Coupé court @Vivres de l’art & I.Boat

dans DIVAGATIONS LOCALES

Le Type était motivé pour regarder des courts-métrages en veux-tu, en voilà. Du coup, il bougera son grand corps plat pour aller du côté de « Coupé court ». Le festival s’installe ce soir aux Vivres de l’art. Arts cinématographique, musical, théâtral et chorégraphique vivront ensemble deux jours durant pour finir sur l’I.Boat, à deux pas de là.
Que demande le peuple ?

 

« Chaotiquement vôtre ». C’est le thème de cette seizième édition. La programmation, elle, n’est pas chaotique. Le cœur de ces trois jours reste la projection des courts-métrages. Ce soir, la place sera laissée aux courts sélectionnés par l’équipe du festival. Mais avant, le collectif CCM formé par trois étudiants en Arts sera présent pour performer. Le vendredi sera le temps fort du festival puisque les courts-métrages issus de l’appel à court national seront projetés tout comme ceux du « Marathon des courts métrages ». « Qu’ouïe-je ? Qu’est-ce ? », Le Type vous explique. Le thème du marathon est dévoilé au dernier moment. Les participants ont 68h pour réaliser un court-métrage en rapport avec ce thème. Palpitant et stressant à la fois, aventure de la débrouille, ce travail d’urgence sera, ma foi, intéressant à regarder.
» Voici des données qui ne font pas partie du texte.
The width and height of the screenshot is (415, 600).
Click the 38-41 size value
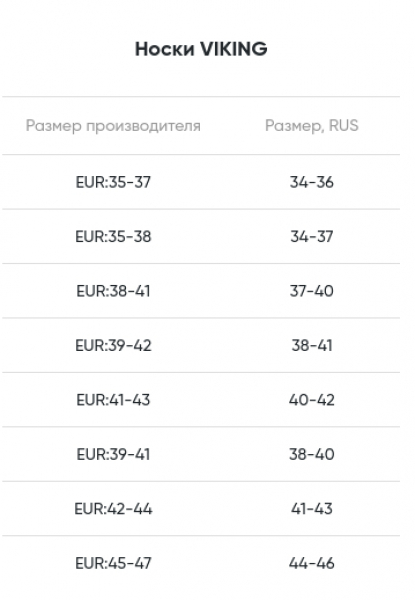tap(312, 346)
 Côté musique, chacune des trois soirées sera clôturée par un concert. Dès le premier soir à partir de 23h30, les groupes bordelais seront mis à l’honneur avec le rock du quatuor Holy Jack et l’ambiance électrique que crée Wattspirit, guitare et flûte traversière à l’appui. Le deuxième soir, les Vivres de l’art résonneront au son de la guitare et des mots doux de Ross Heselton. Après lui, les Libido Fuzz balanceront leur rock aux tendances psychédéliques. Et puis le festival s’achèvera samedi à l’I.Boat avec Dream Paradise, The Starsheep groovers et Yolanda monsieur. De bien bonnes choses en perspective, donc.

Et puis le vendredi, danse et théâtre s’en mêleront. La Compagnie Universitaire de Danse animera ses corps avant que les Divines Ladies ne prennent la relève en proposant leur original théâtre burlesque.

Bref, Le Type ne compte pas y couper court.